What do you get when you combine the latest techniques in computational fluid mechanics and fluid-structure interactions with Rice’s fastest supercomputer? One of the most detailed depictions of the blood flow in an aneurysm and a potential glimpse at the future of medical diagnostics.
An aneurysm is a weakened area of a blood vessel that bulges outward like an overinflated inner tube. Should an aneurysm burst, the internal bleeding is potentially deadly. Understanding the blood-flow dynamics in aneurysms is critical for doctors to know how these vascular abnormalities begin, grow and rupture as well as how to treat them.
Scientists on Rice’s Team for Advanced Flow Simulation and Modeling (T*AFSM) are tackling this major computational challenge in cardiovascular fluid mechanics. Using the advanced numerical methods and parallel computing algorithms they have developed for modeling fluid-structure interactions, they sought to accurately model the interactions between flowing blood and pulsating arteries.
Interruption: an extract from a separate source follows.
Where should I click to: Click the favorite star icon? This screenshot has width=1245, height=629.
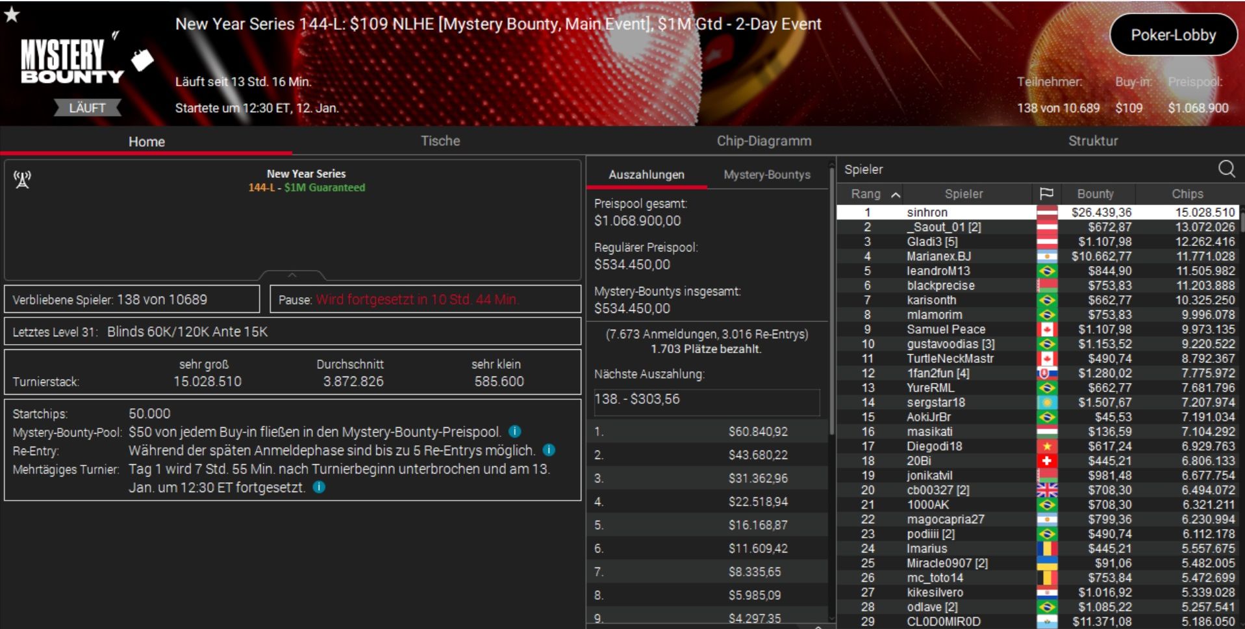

The challenge stems from the interdependence between blood flow and arterial geometry. The mathematical equations describing each must be solved simultaneously because blood flow depends on arterial geometry and vice versa.
Using Rice’s Cray XD1 supercomputer and the T*AFSM computer methods and programs, team members Bryan Nanna, graduate student in Mechanical Engineering and Materials Science (MEMS); Sunil Sathe, research scientist in MEMS; and Brian Conklin, assistant professor at Baylor College of Medicine and research scientist in MEMS, created computer models of two types of cerebral aneurysms based on the computed tomography scans of two aneurysm patients.
The computations on the Cray showed what the blood flow in the aneurysms looked like as the heart was pumping blood through the damaged vessel. Using the information, the researchers captured snapshots of the flow patterns during the heartbeat cycle.
“With access to the large-scale computational resources of the Cray, we are able to move our computer-modeling research forward to new and more challenging applications,” said T*AFSM leader Tayfun Tezduyar, the James F. Barbour Professor in Mechanical Engineering. “The Cray XD1 is transforming our research since it permits us to address these new challenges with a level of modeling accuracy previously not feasible.”
Rice’s Cray XD1 was purchased in 2005 with a $2 million grant from the National Science Foundation. It can conduct almost 3 trillion floating-point operations, or teraflops, the standard measure of supercomputer performance, per second.
The Cray is operated by Rice’s Computer and Information Technology Institute, a research-centric institute dedicated to the advancement of applied interdisciplinary research in the areas of computation and information technology.